[Task to carry out]
Leaving out the pictures, please reproduce exactly and only the lines from the one that contains "Click Human Resource" through the last line below.

++++++++

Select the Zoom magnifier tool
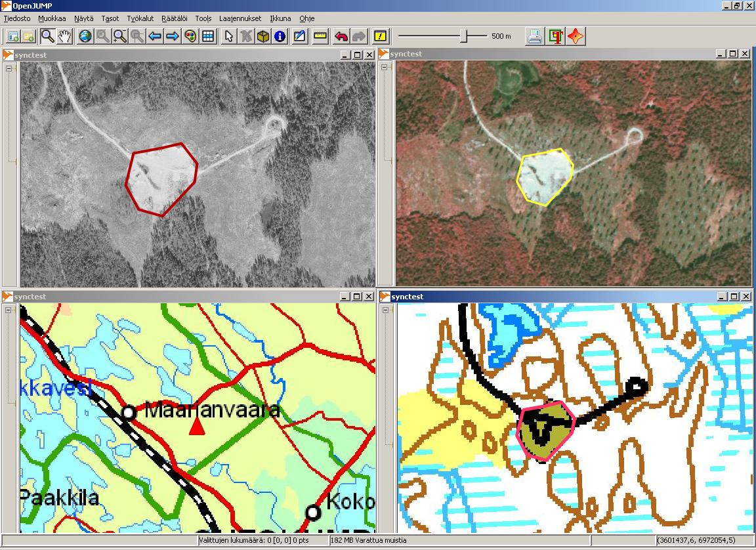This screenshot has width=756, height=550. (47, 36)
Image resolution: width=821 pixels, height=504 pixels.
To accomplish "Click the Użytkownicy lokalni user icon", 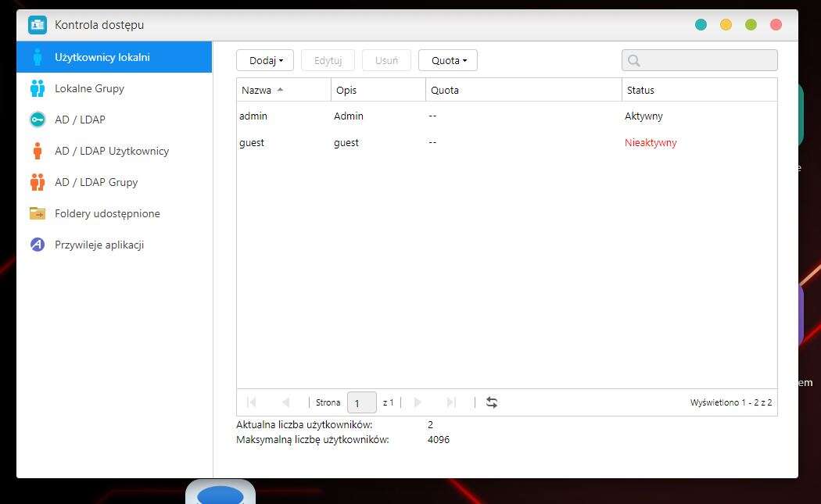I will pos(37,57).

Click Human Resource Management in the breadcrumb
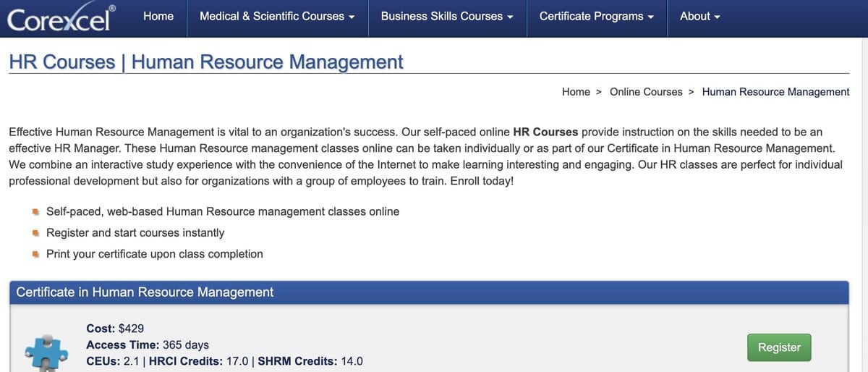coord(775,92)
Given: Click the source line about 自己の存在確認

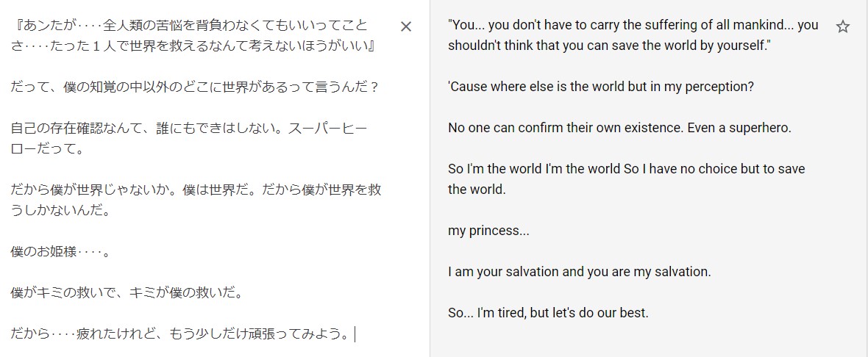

++++++++

[Output]
Click Human Resource Management in the breadcrumb
coord(775,92)
Given: Click the source line about 自己の存在確認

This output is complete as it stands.